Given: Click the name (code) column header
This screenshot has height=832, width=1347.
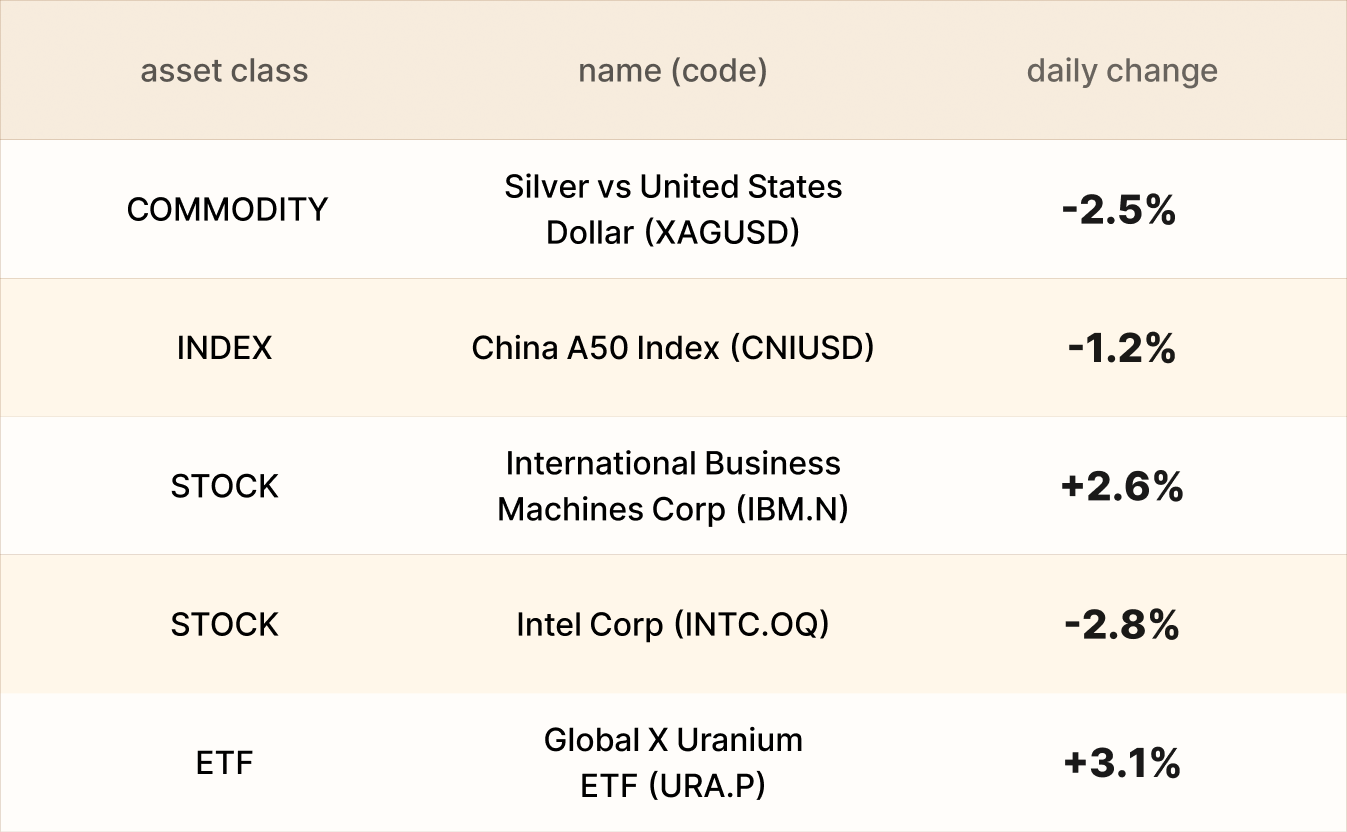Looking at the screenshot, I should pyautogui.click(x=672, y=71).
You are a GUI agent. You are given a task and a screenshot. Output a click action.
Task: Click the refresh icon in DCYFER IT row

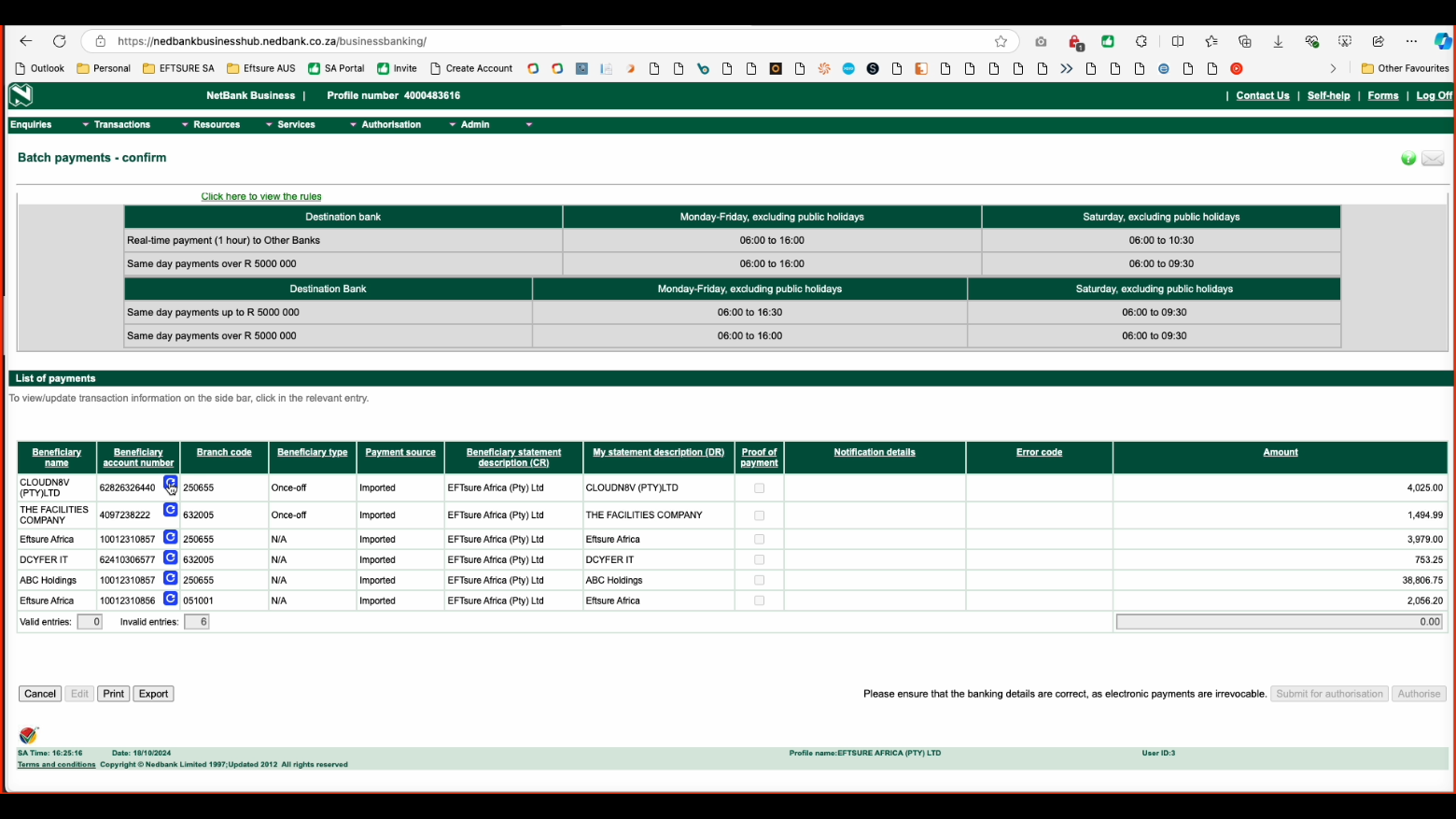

═══

Quote the material above word for word, leaving out the pictures.

▶ _THE ANSWER_:
Given: Click the name (code) column header
This screenshot has height=832, width=1347.
Looking at the screenshot, I should pyautogui.click(x=672, y=71).
You are a GUI agent. You are given a task and a screenshot. Output a click action.
Task: Click the refresh icon in DCYFER IT row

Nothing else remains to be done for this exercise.